Stored data:
★ ★ ★ ★ ★ ★ ★
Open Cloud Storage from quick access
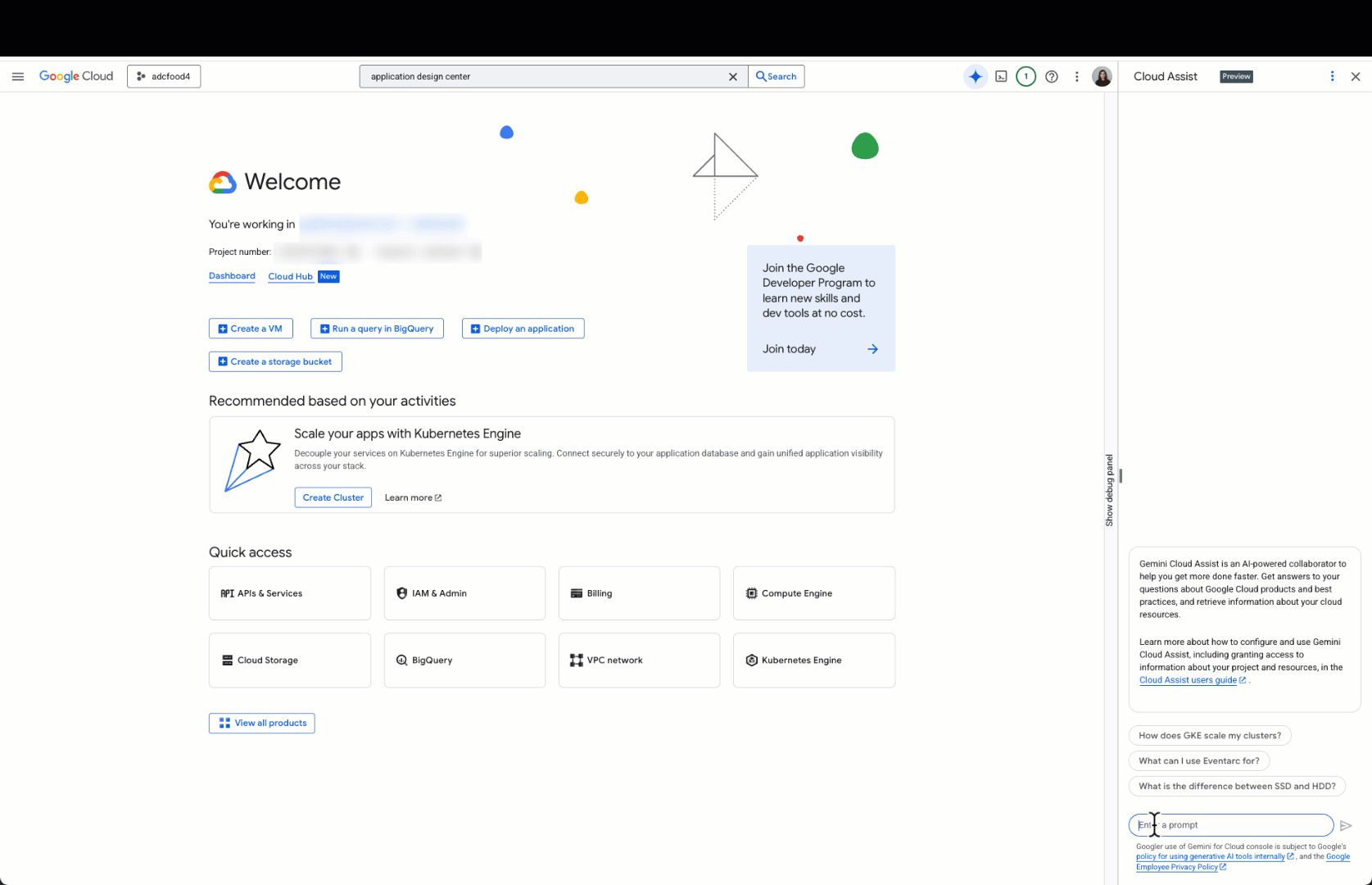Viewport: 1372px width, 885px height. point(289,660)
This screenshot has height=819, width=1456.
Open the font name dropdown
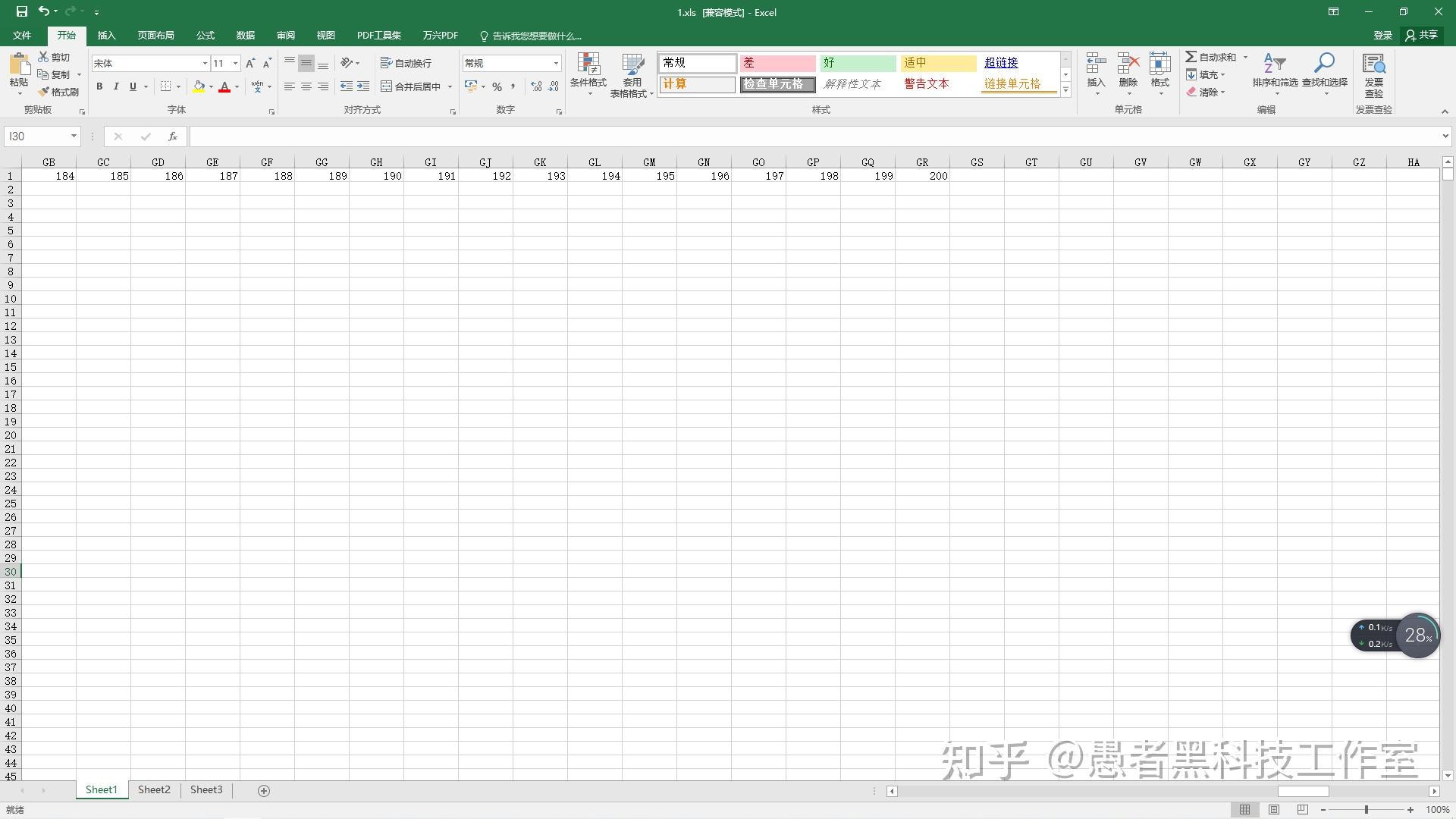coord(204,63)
★ ★ ★ ★ ★ ★ ★
§ **WORK ITEM**
Please print all the entries exactly as written, but drop the pictures.

§ **WRITTEN RESPONSE**
Open Cloud Storage from quick access
Viewport: 1372px width, 885px height. point(289,660)
This screenshot has height=819, width=1456.
Open the font name dropdown
coord(204,63)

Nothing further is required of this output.